Какое же если не чувство, то настроение в отношении к ближним и к самому нравственному закону, к идеалу совершенства рекомендует нам наш философ? Отвечаем: принцип уважения. Он предпочитает его потому, что этот принцип, эта настроенность, по мнению Канта, имеет чисто интеллектуальный, идейный характер и не включает в себя никаких эмпирических чувственных элементов.

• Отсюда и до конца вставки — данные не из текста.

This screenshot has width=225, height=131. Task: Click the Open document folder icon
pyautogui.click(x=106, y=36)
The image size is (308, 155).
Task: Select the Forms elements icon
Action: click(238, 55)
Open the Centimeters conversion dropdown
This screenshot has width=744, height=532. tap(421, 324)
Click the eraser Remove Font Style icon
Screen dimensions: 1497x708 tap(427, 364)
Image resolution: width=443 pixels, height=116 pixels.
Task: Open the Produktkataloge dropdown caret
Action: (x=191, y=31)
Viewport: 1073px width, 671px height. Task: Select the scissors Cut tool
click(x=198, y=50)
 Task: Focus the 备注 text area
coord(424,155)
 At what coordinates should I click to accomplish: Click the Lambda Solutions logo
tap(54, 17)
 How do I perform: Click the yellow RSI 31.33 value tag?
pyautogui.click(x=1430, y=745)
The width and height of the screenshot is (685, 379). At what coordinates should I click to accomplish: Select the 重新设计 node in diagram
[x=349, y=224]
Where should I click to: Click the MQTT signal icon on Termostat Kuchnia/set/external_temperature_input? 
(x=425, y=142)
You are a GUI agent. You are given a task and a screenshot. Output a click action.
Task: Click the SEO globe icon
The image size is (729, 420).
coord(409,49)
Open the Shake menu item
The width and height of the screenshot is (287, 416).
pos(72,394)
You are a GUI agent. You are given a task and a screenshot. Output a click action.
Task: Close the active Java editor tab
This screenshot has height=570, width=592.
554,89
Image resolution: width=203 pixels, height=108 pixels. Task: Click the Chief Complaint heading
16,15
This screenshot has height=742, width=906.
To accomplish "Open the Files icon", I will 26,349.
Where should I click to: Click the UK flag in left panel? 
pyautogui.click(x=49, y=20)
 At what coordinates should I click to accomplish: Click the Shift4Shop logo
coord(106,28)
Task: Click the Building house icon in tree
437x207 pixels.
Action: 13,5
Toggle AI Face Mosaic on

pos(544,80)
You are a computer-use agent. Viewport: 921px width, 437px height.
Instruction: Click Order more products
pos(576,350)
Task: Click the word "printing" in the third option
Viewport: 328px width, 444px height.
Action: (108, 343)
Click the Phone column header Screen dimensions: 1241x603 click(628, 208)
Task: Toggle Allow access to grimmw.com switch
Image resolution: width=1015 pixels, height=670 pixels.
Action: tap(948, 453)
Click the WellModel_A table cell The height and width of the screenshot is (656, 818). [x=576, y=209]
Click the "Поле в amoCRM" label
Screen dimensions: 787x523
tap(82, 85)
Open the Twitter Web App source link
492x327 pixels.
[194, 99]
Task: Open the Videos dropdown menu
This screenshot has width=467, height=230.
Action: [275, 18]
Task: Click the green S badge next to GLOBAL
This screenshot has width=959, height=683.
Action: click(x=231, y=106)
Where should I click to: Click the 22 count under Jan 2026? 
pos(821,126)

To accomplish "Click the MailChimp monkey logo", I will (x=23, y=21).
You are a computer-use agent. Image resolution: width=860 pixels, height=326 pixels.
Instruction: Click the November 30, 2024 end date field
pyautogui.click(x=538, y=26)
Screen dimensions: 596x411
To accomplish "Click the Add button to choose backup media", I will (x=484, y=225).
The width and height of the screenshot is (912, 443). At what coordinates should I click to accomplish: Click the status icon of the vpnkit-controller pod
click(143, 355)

Излагаемые нами мысли Канта развиваются им в позднейших произведениях, преимущественно в трактате «Религия в пределах одного только разума». Сочинение это малоизвестно даже той небольшой части читающей публики, которой не чужда и философская осведомленность, но мы считаем необходимым остановиться на этом принципе кантовой философии потому, что он точно так же распространен и в европейском, и в русском обществе. Не беремся судить, проведен ли он активно учениками Канта через немецкую школу и педагогику, или сам Кант воспринял его из той общей атмосферы понятий и правил (а я бы сказал – предрассудков), которые уже и тогда царили в европейском обществе, сохранившем от своих предков – древних рыцарей – только их гордыню и утерявшем их поэтичный романтизм, но во всяком случае Кант далеко не одинок в замене всех нравственных обязательств по отношению к ближнему принципом уважения. Это очень жаль потому, что такой принцип, поставленный во главу взаимных человеческих отношений, грозит окончательно высушить и без того черствое сердце наших современников. Особенно досадно то, что по какому-то фатальному недоразумению это языческое правило попало в немецкие учебные курсы по нравственному богословию, а оттуда лет 50 тому назад перелетело и в наши семинарские учебники, которые в предыдущие годы списывались с учебников католических, а начиная с указанного времени – с протестантских.
При каком воззрении на людей и на отношения между собой можно довольствоваться принципом взаимного уважения и не требовать ничего больше?